For Actor Adrian Grenier, 'Social Entrepreneurship' Is More Than Just a Buzzword
Grow Your Business, Not Your Inbox
BERLIN -- When you think of Adrian Grenier, the first thing that probably comes to mind is his role as Vincent Chase on HBO's Entourage. Turns out he's also a producer, director and documentarian. And, yes, he has seriously dreamy eyes -- so says just about every woman I know.
But if you ask Grenier what he wants people to remember him for, he wants you to know that he's also an entrepreneur who tried to do some good for Planet Earth. I did just that, here in Germany at the Dell Women's Entrepreneur Network Summit. Earlier this year, the tech company named Grenier its first-ever "social good advocate."
In 2010, Grenier co-founded lifestyle brand shft.com. It's a content platform that advocates sustainability through film, design, art and food. He also co-founded a Seattle-based brewery called Churchkey Can Company. Opened in 2012, the company's tag line is "It's Worth the Effort." That's because in order to open a can, you have to use a can piercer, or "church key". (So very hipster-retro.)
I sat down for a quick chat with Grenier. What follows is a lightly edited version of our conversation.
Can you tell me a little about your role at Dell?
I've been asked to come aboard and be Dell's first social good advocate. I was very excited about that. It sounds very official. (Laughs.) But it's really a great opportunity for me to not only help Dell achieve some of their Legacy of Good goals by 2020 -- which includes a lot of upcycling and recycling as well as reclaiming of [electronic waste] and implementing it into new products -- and also creating some initiatives togther that help me achieve some of the gials that I've been working on. Namely, ocean work and helping the environment.
Where did your passion for the environment come from? When did it start?
Well, I was raised by a very strong, powerful, single mother who taught me to clean my room. When I was 8 years old I of course didn't want to clean my room but I had to. Otherwise, you know what happens -- you live in a messy room.
As I got older, those values stayed with me. I realized that my room is now my home and my neighborhood. As the world shrinks, we all start to realize that we are all connected, that we are all part of the same home.
How do you define "social entrepreneurship"?
To me, it's putting within the DNA of your entreprise social good. So when you build your company you're thinking about people, the planet, the environment, about communities. It's not just about the bottom line.
Social entrepreneurship isn't an afterthought or a PR stunt. It shouldn't be. It's built within who you are as a company so that everything you do is for profit and for community and people. When you sit down with your shareholders and you say you spent a lot of money to do this really great thing, you don't need to show them that it directly affects the bottom line positively.
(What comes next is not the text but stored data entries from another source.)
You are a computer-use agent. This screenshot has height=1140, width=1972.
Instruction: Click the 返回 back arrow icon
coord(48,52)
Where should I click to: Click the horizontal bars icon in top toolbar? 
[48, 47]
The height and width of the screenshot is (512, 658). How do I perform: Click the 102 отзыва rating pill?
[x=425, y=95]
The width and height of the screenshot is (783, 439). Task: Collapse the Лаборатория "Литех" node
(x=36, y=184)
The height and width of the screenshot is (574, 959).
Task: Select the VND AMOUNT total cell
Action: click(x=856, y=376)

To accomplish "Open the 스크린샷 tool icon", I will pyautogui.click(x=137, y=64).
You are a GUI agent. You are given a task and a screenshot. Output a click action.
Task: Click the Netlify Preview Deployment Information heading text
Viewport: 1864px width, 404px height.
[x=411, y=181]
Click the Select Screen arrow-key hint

They just accept it as part of who you are.
Why did you get into business?
I guess I got excited about the new entrepreneur who, like me, is independent and can do things differently. As a storyteller myself, there's a storytelling aspect to building businesses that transform lives and change the world and disrupt business as usual. The businesses that I've been involved in helping to start or create are all businesses that have a strong story and are fundamentally socially responsible.
Let's talk about women entrepreneurs. What are your thoughts about the gender gap in business?
I think we are underseved as a society because we don't support and invest in new ideas -- ideas that aren't just business as usual. Innovation often comes from people who are unheard. Women, over time, have not been given the opportunity to voice themselves. We haven't invested in their businesses enough. We certainly need to invest more not only in gender equality but also diversity in cultures. If we invest in ideas, and new ideas, I think it benefits all of us.